Specter could have waited, of course, until late 2009 or early 2010. He claims that the timing of his announcement was dictated by the legalities of forming his re-election campaign. Maybe. In reality I think this is an old man, one who has had a brush with death and answers only to his conscience at this point, twisting the knife. This was carefully timed to inflict maximum damage. He is once again responding predictably to the actions of a party that never seems to learn the lesson that every ideological vendetta leads to ruin. Frum asks,
For years, many in the conservative world have wished for an ideologically purer GOP. Their wish has been granted. Happy?
Good question. They have plenty of time to ponder it.
J. Dryden says:
Thank you for pointing out the facility of the claim that this move of Specter's was merely a mercenary attempt to retain his Senate seat. People making that claim tend to ignore that politics is deeply personal–people go into the shark tank because they believe in something, and they're willing to give their lives over to it. Whether what they believe in is smart, crass, vapid, self-serving or lunatic doesn't matter–to stand for election over and over speaks to belief in principles, and particularly principles of party. Specter has spent his life within and among the party–he knows these people on far more than a first-name basis. This was a huge, irrevocable action, and coming from a man who clearly has no intention of quitting the business (unlike, say, Zell Miller), who will continue to meet and do business with the people he has now publicly denounced, there's no way this was an entirely Machiavellian clutch at re-election. The "Fuck you" element to what he did speaks to deep anger–this was personal in a venue in which the ideological *is* the personal.
ladiesbane says:
It's nice that Spector has survived his own party's depredations long enough to make this change. Both parties are so different now that it does seem to be appropriate, and I welcome a man who has experience and a conscience. But I still want to slap the piss out of him for what he did to Anita Hill.

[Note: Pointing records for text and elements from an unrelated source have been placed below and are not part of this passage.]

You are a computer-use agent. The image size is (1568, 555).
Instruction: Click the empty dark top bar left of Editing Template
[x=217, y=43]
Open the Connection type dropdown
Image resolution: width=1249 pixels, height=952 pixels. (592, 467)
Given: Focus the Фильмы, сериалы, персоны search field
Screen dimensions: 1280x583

Very good piece, by the way. ("That's what SHE said.")
Michael says:
Love it, as always.
Prudence says:
Great post, it says concisely and eloquently what I have read online and am too lazy to write about. Love the intelligent measured prose, coupled with the liberal sprinkling of "fuck you!".
Michael says:
Nicely put. I don't understand the claim that this is simply a crass ploy to stay elected. Specter can most likely win the general but would have a bruising fight in the Republican primary. That simply means he and the party are no longer aligned. If Pennsylvanians don't care for his policies, they are perfectly free to vote him out when the time comes. The primary fight is about who best carries the Republican mantle into the general election. It seems like the consensus — loudest from the Rs right now — is that Specter is not that person. So how is it opportunism to listen to the chorus of Rs telling him to take a hike? Do people really think that he'd lose a special election right now he stepped down? (The Phil Gramm approach.) Why force the state to pay the money?
Batocchio says:
Right on. Ed, if you haven't read Angler yet, it's got a great section on Jeffords. Cheney pushed very hard to cut him loose, because he felt even a tiny concession (honoring a past promise, actually) would send a bad message and set a bad precedent. Especially because, ya know, Congress shouldn't be an independent body or anything, and control of the Senate isn't that important.